== ZADANIE A ==
Zbierz z wykazu wszystkie wiersze, w których pojawia się słowo „circle”, i przepisz je. Wielkość liter ma znaczenie.

== FRAGMENT ŹRÓDŁOWY ==

---

Jak Brexit uderzy w Polaków mieszkających na Wyspach. "Praw nabytych nie odbiera się ot tak"

  • 19.04.2016 10:40

  • Aktualizacja: 13:53 15.08.2022

- Trzeba pamiętać, że wielu Polaków mieszka w Wielkiej Brytanii od pięciu lub sześciu lat i mają pewne prawa nabyte. Praw nabytych w państwie prawa nie odbiera się ot tak. Te wynikające z obywatelstwa unijnego prawdopodobnie zostaną przejęte przez prawo krajowe - mówił w "Magazynie ekonomicznym" Michał Garapich, który przebywa na Wyspach.
- Wyjście Wielkiej Brytanii z Unii Europejskiej (Brexit) jest jednym z najpoważniejszych zagrożeń dla globalnego wzrostu gospodarczego - powiedziała szefowa MFW Christine Lagarde, otwierając w czwartek w Waszyngtonie wiosenną sesję Funduszu. Lagarde dodała, że jest przekonana, iż 23 czerwca, kiedy odbędzie się w Wielkiej Brytanii referendum w sprawie pozostania tego kraju w UE, Brytyjczycy zagłosują za pozostaniem w Unii.

- Członków UE łączy stare małżeństwo i mam nadzieję, że się ono nie rozpadnie - powiedziała Lagarde, podkreślając, że należy nadal prowadzić dialog w tej sprawie. AFP zwraca uwagę, że ewentualny Brexit niepokoi przywódców z całego świata oraz środowiska finansowe i biznesowe. Lagarde przypomniała, że MFW uważa, iż wyjście Brytyjczyków z Unii byłoby jednym z najpoważniejszych czynników mogących doprowadzić do niepewności i braku zaufania na rynku. Fundusz ostrzegał już, że Brexit przyniesie straty.

"Codziennie coś się dzieje"

O tym, jak może wyglądać wyjście Wielkiej Brytanii z Unii Europejskiej mówił w "Magazynie ekonomicznym" Michał Garapich. Jak powiedział, sytuacja na Wyspach Brytyjskich jest dynamiczna. - Codziennie coś się dzieje. W poniedziałek mieliśmy do czynienia z ruchem ze strony obozu, który postuluje, żeby pozostać w UE. Kanclerz wskazał, jakie straty finansowe może ponieść ten kraj, jeśli opuści Unię Europejską - tłumaczył.

---

== PODANE WPISY ==
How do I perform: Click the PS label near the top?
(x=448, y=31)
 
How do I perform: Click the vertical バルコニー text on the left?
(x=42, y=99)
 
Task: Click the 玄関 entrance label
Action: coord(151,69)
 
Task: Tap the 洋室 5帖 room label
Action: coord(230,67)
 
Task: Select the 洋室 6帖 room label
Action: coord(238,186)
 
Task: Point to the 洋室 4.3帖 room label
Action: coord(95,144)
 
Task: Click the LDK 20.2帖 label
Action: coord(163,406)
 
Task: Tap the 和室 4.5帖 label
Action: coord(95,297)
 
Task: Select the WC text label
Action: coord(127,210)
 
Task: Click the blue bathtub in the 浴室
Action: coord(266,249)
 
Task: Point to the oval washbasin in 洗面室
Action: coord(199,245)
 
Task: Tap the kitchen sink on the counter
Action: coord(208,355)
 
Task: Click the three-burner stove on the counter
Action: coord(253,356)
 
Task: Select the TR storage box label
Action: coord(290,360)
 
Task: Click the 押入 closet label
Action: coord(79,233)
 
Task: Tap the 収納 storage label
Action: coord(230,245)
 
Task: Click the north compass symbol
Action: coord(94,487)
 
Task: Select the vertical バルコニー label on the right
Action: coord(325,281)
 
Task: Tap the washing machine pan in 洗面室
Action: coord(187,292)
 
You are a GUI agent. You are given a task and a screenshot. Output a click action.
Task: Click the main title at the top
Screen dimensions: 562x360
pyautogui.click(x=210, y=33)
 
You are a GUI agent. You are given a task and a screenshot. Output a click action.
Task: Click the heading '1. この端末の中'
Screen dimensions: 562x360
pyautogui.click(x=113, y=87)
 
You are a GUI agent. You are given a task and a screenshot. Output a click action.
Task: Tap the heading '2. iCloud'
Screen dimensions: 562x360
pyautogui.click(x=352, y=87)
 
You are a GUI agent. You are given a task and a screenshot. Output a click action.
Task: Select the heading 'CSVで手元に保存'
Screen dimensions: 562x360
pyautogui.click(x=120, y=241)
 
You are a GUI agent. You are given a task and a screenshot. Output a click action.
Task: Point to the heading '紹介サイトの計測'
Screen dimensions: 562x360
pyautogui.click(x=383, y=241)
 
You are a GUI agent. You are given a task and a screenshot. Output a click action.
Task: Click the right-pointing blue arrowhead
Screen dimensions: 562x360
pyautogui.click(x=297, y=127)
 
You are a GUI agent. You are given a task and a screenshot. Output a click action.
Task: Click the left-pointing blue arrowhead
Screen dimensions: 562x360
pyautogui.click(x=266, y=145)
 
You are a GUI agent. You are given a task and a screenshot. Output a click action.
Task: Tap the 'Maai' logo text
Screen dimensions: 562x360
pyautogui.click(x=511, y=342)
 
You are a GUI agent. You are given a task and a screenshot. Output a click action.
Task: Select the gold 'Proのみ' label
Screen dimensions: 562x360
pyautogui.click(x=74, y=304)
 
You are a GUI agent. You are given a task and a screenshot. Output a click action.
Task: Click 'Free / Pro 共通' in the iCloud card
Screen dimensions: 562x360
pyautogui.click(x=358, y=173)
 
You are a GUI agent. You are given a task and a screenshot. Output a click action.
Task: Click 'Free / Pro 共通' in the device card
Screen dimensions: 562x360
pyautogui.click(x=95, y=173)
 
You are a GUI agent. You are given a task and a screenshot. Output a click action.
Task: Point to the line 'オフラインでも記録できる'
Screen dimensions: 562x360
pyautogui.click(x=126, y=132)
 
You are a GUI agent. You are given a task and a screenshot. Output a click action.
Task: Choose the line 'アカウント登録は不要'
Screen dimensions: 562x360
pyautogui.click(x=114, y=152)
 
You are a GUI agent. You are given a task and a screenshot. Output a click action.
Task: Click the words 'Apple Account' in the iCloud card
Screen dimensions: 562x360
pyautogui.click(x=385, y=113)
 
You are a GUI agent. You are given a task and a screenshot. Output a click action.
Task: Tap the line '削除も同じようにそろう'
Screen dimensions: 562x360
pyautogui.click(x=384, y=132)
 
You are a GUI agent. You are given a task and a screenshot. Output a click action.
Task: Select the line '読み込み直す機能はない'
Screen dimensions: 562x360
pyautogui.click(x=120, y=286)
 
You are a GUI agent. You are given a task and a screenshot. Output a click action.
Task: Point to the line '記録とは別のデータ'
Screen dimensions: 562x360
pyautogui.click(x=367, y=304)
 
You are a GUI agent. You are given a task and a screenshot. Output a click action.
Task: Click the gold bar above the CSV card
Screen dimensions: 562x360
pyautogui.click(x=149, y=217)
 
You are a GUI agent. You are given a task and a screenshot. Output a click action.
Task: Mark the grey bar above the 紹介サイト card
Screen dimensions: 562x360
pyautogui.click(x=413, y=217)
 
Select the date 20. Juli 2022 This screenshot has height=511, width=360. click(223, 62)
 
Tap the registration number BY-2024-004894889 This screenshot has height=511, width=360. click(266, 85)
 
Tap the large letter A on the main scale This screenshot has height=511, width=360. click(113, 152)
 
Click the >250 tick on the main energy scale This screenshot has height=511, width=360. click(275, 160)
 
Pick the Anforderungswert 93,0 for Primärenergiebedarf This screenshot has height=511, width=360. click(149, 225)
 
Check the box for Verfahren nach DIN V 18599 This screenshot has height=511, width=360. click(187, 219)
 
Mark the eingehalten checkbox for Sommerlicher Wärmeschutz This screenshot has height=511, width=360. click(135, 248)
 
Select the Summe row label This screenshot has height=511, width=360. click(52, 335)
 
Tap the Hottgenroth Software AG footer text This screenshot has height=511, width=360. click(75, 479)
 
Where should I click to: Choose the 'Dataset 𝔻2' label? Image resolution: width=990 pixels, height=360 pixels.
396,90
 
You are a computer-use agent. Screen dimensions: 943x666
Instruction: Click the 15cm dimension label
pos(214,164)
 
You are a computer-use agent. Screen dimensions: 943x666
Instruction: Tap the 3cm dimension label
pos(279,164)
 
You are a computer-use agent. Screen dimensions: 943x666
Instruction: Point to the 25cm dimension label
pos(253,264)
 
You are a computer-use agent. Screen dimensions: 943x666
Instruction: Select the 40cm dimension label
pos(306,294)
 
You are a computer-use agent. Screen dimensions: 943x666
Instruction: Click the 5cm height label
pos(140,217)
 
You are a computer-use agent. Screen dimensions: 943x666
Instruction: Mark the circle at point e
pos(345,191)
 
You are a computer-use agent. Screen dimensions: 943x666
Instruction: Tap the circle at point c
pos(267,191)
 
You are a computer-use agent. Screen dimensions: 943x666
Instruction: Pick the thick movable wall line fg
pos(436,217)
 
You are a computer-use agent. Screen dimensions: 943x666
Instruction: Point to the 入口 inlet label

---

== ZADANIE B ==
Którego dnia, według fragmentu źródłowego, miało się odbyć w Wielkiej Brytanii referendum w sprawie pozostania w UE?

== POPRAWNA ODPOWIEDŹ A ==
Instruction: Mark the circle at point e
Instruction: Tap the circle at point c

== POPRAWNA ODPOWIEDŹ B ==
23 czerwca.